↓
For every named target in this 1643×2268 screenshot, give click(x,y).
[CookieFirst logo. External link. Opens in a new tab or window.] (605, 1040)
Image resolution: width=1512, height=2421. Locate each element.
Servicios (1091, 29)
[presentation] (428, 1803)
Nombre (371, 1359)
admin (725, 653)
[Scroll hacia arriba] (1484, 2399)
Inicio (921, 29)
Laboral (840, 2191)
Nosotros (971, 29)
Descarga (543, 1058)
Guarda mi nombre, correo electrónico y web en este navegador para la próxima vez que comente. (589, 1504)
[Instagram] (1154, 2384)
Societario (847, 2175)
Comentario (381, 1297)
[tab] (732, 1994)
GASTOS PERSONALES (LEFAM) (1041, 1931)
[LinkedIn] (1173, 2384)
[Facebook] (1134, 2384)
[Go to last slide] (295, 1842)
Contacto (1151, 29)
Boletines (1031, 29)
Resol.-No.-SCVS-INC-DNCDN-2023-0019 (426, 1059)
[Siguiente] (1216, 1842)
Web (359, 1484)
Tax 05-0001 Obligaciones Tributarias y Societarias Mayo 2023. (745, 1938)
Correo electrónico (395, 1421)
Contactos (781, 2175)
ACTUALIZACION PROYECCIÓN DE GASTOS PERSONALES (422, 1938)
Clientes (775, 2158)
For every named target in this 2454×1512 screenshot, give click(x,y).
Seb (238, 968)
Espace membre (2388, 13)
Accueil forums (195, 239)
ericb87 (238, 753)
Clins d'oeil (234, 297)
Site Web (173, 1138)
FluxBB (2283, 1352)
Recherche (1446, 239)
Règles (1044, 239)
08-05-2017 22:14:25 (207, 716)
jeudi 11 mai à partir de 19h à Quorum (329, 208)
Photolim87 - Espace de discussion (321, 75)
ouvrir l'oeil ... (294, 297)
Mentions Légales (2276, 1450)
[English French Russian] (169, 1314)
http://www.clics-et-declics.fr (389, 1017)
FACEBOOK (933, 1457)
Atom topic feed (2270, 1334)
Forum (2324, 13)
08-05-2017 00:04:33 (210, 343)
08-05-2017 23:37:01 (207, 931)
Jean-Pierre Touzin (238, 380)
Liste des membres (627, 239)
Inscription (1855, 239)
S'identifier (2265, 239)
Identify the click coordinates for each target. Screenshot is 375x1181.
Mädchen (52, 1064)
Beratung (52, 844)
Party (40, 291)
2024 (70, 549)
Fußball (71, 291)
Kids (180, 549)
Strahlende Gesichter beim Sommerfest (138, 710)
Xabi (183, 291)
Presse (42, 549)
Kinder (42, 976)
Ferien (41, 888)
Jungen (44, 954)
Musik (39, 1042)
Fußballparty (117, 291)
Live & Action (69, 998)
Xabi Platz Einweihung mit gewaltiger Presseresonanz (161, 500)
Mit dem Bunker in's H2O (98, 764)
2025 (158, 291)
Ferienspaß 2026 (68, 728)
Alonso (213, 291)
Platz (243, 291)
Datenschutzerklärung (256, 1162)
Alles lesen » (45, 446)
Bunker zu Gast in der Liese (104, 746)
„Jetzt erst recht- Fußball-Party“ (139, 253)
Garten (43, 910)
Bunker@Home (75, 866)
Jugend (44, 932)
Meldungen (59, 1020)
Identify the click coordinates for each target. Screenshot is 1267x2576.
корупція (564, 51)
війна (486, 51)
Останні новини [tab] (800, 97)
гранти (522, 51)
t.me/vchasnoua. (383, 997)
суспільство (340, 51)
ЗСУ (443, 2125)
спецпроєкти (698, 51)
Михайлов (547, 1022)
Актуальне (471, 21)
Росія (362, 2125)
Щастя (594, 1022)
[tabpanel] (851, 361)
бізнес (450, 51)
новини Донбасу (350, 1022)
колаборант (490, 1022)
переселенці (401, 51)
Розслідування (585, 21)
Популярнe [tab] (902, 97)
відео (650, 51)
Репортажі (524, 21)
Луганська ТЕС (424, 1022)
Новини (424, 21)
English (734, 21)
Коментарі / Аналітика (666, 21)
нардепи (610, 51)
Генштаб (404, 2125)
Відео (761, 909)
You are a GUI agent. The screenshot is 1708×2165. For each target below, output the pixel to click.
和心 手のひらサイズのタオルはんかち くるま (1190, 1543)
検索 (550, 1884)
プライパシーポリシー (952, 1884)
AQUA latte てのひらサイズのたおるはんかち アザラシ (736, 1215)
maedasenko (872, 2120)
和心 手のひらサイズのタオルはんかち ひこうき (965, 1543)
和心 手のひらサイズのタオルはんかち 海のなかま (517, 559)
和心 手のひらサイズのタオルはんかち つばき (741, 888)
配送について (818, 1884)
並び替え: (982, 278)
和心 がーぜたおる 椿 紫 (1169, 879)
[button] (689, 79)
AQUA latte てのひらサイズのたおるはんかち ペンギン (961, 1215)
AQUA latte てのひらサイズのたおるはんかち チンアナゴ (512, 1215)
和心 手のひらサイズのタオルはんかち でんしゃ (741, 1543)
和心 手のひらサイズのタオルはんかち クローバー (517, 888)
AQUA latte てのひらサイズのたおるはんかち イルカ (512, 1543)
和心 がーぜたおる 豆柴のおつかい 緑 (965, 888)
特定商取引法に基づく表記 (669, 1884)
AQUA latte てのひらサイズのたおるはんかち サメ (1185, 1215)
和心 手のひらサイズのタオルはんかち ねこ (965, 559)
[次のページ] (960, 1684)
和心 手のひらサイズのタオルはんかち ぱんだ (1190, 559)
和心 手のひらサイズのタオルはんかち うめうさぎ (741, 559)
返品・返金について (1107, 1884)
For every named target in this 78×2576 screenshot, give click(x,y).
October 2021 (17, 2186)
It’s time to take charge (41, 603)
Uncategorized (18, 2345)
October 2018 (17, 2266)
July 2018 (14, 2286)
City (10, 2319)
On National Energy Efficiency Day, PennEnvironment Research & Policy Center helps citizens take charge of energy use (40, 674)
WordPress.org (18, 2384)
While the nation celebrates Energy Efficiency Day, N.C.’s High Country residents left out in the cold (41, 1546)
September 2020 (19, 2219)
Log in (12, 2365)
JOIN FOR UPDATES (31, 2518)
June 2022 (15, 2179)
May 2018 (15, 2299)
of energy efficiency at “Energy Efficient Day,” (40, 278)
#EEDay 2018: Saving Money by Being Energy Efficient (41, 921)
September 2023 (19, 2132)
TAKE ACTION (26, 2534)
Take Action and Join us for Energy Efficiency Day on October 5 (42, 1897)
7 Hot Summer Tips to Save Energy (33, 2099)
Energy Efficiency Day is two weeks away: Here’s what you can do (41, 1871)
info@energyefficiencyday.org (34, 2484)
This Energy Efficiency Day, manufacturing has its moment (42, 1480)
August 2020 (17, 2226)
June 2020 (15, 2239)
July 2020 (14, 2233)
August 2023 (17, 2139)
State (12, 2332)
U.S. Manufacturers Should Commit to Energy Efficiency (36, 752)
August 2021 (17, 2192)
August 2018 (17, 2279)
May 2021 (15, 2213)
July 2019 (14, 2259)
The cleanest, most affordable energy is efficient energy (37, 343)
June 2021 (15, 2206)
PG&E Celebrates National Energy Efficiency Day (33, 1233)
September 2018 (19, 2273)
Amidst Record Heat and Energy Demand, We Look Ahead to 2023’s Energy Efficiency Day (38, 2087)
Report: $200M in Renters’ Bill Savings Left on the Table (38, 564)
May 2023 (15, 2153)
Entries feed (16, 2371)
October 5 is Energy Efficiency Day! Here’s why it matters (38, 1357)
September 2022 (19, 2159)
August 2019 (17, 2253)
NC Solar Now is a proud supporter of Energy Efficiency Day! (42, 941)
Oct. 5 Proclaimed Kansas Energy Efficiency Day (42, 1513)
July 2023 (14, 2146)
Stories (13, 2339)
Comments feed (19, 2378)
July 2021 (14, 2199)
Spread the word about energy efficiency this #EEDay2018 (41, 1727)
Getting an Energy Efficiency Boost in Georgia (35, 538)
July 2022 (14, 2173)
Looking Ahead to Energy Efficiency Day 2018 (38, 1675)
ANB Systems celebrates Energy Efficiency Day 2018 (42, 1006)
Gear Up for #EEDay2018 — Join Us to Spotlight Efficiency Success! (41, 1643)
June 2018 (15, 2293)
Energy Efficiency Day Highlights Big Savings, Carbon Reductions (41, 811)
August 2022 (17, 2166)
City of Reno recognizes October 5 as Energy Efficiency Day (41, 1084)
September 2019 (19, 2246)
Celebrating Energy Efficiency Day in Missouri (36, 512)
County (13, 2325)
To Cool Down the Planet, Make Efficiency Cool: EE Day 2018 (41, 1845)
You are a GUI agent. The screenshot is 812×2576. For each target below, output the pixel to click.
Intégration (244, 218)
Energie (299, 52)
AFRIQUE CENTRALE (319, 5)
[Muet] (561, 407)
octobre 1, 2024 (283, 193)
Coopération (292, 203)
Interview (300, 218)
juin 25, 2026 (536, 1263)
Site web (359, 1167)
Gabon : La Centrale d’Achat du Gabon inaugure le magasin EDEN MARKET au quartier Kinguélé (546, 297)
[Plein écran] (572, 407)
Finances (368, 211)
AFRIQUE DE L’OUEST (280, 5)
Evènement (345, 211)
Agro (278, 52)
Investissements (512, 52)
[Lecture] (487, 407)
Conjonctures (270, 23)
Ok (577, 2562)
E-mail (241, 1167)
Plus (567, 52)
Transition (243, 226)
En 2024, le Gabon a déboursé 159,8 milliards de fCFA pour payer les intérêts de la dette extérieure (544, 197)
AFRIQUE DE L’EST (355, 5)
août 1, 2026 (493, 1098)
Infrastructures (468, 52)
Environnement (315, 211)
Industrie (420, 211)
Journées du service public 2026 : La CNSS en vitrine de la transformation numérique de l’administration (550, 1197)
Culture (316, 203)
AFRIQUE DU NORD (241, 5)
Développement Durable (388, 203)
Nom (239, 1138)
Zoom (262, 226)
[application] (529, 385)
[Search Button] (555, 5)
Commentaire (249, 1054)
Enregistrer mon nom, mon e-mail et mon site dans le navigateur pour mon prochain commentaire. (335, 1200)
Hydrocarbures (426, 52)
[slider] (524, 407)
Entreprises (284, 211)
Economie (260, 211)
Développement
↑
Copy exactly the stretch of data above from the line with "TAKE ACTION (26, 2534)" through the line with "U.S. Manufacturers Should", and omit all other lines.

TAKE ACTION (26, 2534)
Take Action and Join us for Energy Efficiency Day on October 5 (42, 1897)
7 Hot Summer Tips to Save Energy (33, 2099)
Energy Efficiency Day is two weeks away: Here’s what you can do (41, 1871)
info@energyefficiencyday.org (34, 2484)
This Energy Efficiency Day, manufacturing has its moment (42, 1480)
August 2020 (17, 2226)
June 2020 (15, 2239)
July 2020 (14, 2233)
August 2023 (17, 2139)
State (12, 2332)
U.S. Manufacturers Should Commit to Energy Efficiency (36, 752)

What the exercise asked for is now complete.